Devika is an interdisciplinary artist and trained art psychotherapist based in Bangalore whose practice moves fluidly across collage, painting, printmaking, photography, assemblage, and installation. Her work explores art as a restorative and meditative space, addressing themes of invisibility, illness, memory, and impermanence within personal and collective experience. An Inlaks Fine Art Awardee (2020) and Prince Claus Seed Award recipient (2021), Devika has led and contributed to major projects including Bodies at Sea, an archival exhibition with the National Centre for Biological Sciences, and Unbound and Untethered, supported by the India Foundation for the Arts. She has exhibited widely, including solo shows at Blueprint12, Delhi, and Gallery Sumukha, Bangalore, and participated in India Art Fair, Delhi Contemporary Art Week, and Serendipity Arts Festival. Trained in psychodynamic art therapy at LASALLE College of the Arts, Singapore, Devika has worked extensively with children, adults, and survivors of trauma. She is the founder of Saya, a therapeutic art space and community open studio in Bangalore.

Jody “J.D.” Rasch

Jody “J.D.” Rasch is a writer, artist, social activist, and author whose work is fueled by a profound sense of awe at the hidden structures of the universe. He draws inspiration from quantum physics, relativity, biology and astronomy, which offer him a deeper framework for understanding existence. Rasch merges painting with scientific principles, working in three dimensions with aluminum mesh, armature wire, poured acrylic, and photographic techniques to evoke uncertainty, entanglement, and the dynamic randomness embedded in nature. His book The Silver Forestextends these interests into fiction, weaving scientific metaphors with mythic and psychological themes. Through this narrative work, he explores the same questions of interconnectedness and unseen forces that shape his visual art.

Dr. Barbara Mydlak

Barbara Mydlak is an artist-researcher based in Ghent, Belgium. She holds a PhD in the Arts from Magdalena Abakanowicz University of Fine Arts in Poznań, and a B.A. and M.A. in Visual Arts from the Strzemiński Academy of Fine Arts in Łódź, after earlier studies in archaeology at the University of Warsaw.
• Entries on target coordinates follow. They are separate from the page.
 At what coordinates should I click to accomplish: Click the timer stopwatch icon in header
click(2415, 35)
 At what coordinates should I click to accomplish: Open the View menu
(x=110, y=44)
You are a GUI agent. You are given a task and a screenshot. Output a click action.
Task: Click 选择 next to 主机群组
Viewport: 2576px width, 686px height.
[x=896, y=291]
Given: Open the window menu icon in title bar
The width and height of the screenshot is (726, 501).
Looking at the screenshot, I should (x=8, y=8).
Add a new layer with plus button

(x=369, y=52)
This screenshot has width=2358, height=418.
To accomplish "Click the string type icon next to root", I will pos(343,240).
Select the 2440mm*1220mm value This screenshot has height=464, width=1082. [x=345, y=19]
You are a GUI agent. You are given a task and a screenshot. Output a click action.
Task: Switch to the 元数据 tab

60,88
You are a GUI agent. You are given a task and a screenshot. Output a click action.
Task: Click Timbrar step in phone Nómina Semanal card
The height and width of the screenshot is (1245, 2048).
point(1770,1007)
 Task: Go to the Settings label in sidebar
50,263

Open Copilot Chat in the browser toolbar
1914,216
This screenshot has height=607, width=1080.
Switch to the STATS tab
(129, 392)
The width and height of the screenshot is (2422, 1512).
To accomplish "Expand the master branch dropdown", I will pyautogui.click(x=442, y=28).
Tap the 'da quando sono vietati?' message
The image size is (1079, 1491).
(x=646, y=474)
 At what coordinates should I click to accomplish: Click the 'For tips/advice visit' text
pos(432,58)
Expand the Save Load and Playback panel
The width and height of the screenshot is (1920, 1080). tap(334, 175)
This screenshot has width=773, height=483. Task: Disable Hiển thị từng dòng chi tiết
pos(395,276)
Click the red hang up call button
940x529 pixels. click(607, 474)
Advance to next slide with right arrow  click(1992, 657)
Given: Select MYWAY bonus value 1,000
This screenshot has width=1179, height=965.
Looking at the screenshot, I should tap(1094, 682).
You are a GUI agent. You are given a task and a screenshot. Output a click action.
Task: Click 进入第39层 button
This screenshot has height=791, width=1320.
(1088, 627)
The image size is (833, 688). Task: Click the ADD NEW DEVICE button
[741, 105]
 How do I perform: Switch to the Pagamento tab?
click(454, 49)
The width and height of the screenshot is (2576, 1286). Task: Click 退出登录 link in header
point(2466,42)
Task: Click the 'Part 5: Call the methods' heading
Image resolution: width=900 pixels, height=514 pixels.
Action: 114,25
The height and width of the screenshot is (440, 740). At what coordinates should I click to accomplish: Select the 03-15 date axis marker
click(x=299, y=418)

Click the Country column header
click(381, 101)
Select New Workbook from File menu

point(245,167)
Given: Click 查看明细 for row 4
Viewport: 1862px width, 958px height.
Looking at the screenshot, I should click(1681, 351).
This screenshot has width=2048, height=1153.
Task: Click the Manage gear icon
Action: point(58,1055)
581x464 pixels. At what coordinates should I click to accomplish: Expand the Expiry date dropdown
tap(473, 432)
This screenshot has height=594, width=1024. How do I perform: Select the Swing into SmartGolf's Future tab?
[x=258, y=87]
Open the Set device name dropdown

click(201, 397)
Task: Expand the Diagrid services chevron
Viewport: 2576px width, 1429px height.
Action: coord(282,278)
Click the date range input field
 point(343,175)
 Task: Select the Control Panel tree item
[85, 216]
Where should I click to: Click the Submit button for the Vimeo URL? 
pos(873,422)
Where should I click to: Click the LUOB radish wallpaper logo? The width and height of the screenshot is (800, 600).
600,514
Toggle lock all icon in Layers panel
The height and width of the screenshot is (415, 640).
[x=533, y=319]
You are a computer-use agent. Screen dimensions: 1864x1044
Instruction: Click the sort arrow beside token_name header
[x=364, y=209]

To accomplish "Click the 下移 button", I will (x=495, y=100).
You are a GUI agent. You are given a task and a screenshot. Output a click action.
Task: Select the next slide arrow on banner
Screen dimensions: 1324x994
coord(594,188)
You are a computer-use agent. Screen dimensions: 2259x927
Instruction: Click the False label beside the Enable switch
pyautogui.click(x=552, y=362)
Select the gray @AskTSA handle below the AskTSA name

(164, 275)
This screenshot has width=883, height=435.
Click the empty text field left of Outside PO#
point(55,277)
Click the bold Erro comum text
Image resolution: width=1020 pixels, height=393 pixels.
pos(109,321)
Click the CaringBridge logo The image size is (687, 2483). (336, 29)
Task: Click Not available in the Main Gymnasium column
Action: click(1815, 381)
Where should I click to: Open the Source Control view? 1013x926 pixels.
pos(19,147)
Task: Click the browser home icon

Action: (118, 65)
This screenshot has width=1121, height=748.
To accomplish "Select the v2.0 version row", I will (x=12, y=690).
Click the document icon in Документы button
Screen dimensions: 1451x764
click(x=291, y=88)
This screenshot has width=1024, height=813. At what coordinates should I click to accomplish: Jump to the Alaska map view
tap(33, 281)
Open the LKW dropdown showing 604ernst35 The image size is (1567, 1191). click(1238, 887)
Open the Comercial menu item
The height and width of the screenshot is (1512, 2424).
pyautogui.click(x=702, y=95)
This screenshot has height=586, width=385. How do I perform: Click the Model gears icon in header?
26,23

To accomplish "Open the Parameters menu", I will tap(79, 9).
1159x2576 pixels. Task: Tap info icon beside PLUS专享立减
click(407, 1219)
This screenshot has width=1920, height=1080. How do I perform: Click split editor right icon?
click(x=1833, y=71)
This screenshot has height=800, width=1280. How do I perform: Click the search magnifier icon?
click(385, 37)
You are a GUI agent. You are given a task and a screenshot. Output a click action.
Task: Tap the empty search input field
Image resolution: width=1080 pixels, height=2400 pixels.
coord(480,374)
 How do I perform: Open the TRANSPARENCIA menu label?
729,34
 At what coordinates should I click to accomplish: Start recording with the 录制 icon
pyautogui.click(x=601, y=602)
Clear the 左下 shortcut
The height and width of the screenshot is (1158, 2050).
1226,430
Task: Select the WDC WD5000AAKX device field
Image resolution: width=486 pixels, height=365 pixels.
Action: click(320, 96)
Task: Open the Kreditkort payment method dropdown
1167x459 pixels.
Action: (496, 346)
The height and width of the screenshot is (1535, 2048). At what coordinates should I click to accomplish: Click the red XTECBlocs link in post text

Her work combines traditional crafts, new technologies, and scientific research. Using cellulose from discarded plants, organic remnants, and paper or textile residue, she creates handmade paper installations exploring scent, pigment, healing, defense mechanisms, and decomposition, often incorporating film, photography, and interactive elements. Informed by autobiographical memories, rituals, and experiences of loss, she uses fragile, perishable materials to reflect on transformation and cultural perceptions of death. Drawing on her archaeology background, she studies the conservation and breakdown of these materials as installations evolve. She teaches workshops internationally, including at Tsinghua University, TNNUA, and IHECS Brussels. Since 2022, she has operated a studio in Ghent through Nucleo Kunstenaars Ateliers and is developing CHRONICA, an interactive project with Yann Deval connecting traditional papermaking and augmented reality. She has exhibited in Belgium, Poland, China, Taiwan, and Italy, receiving awards including a Flanders’ Department of Culture, Youth & Media research grant (2024) and was a finalist in the COAL Prize (2023).